Problems and tasks:
(a) List every line in the updated file of the Perl file-update question that ends with the #I flag.
(b) From the Perl file-update question, reproduce word for word the passage that begins with the words "What I need" and ends after "and etc etc).".

1

First days dealing with Perl and blocked already :)

Here's the situation: a file is updated in folder A but also exists in folders B, C & D and, to make it easier, it can be different in all of them so I can't just do a diff. New lines that are meant to be copied to the other files are identified by a flag, for instance #I, at the end of the line.

File before being updated looks like this:

    First line
    Second line
    Fifth line

After being updated it looks like this:

    First line
    Second line
    Third line #I
    Fourth line #I
    Fifth line
    Sixth line #I

What I need to do is to search for the "Second line" on the other files, insert lines tagged with #I - in the order they were inserted - then search for the "Fifth line" and insert the "Sixth line #I".

In this example they are all consecutive but in the files I need to update there can be several lines between the first update block and the second (and the third and etc etc).

The files that will be updated can be sh scripts, awk scripts, plain text files, etc., the script is supposed to be generic. The script will have two entry parameters, the updated file and the file to be updated.

Raw records:
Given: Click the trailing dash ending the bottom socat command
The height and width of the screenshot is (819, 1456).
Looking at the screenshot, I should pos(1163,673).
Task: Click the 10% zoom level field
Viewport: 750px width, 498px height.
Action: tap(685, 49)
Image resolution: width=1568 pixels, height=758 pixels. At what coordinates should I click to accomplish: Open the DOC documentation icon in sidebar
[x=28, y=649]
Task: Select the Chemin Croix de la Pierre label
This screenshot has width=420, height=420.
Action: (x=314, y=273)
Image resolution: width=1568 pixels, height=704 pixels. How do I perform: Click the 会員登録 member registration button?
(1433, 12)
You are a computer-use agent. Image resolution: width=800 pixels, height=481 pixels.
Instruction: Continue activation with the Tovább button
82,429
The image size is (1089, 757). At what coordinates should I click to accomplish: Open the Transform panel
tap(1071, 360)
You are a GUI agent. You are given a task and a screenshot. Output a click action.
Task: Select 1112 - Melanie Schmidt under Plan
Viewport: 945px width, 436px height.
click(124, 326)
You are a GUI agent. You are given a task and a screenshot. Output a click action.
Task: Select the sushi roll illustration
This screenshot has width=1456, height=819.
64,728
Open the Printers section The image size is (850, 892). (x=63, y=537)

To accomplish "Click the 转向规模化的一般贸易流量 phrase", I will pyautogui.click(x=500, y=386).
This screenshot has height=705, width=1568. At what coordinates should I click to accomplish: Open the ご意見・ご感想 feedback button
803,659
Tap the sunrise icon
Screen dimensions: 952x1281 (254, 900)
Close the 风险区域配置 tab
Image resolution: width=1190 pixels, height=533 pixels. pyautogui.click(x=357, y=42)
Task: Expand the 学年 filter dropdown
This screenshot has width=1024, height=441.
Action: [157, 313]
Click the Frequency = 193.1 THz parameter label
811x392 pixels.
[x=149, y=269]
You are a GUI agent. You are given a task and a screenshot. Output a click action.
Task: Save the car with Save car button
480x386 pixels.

Exercise responses:
(a)
Third line #I
Fourth line #I
Sixth line #I

(b)
What I need to do is to search for the "Second line" on the other files, insert lines tagged with #I - in the order they were inserted - then search for the "Fifth line" and insert the "Sixth line #I".

In this example they are all consecutive but in the files I need to update there can be several lines between the first update block and the second (and the third and etc etc).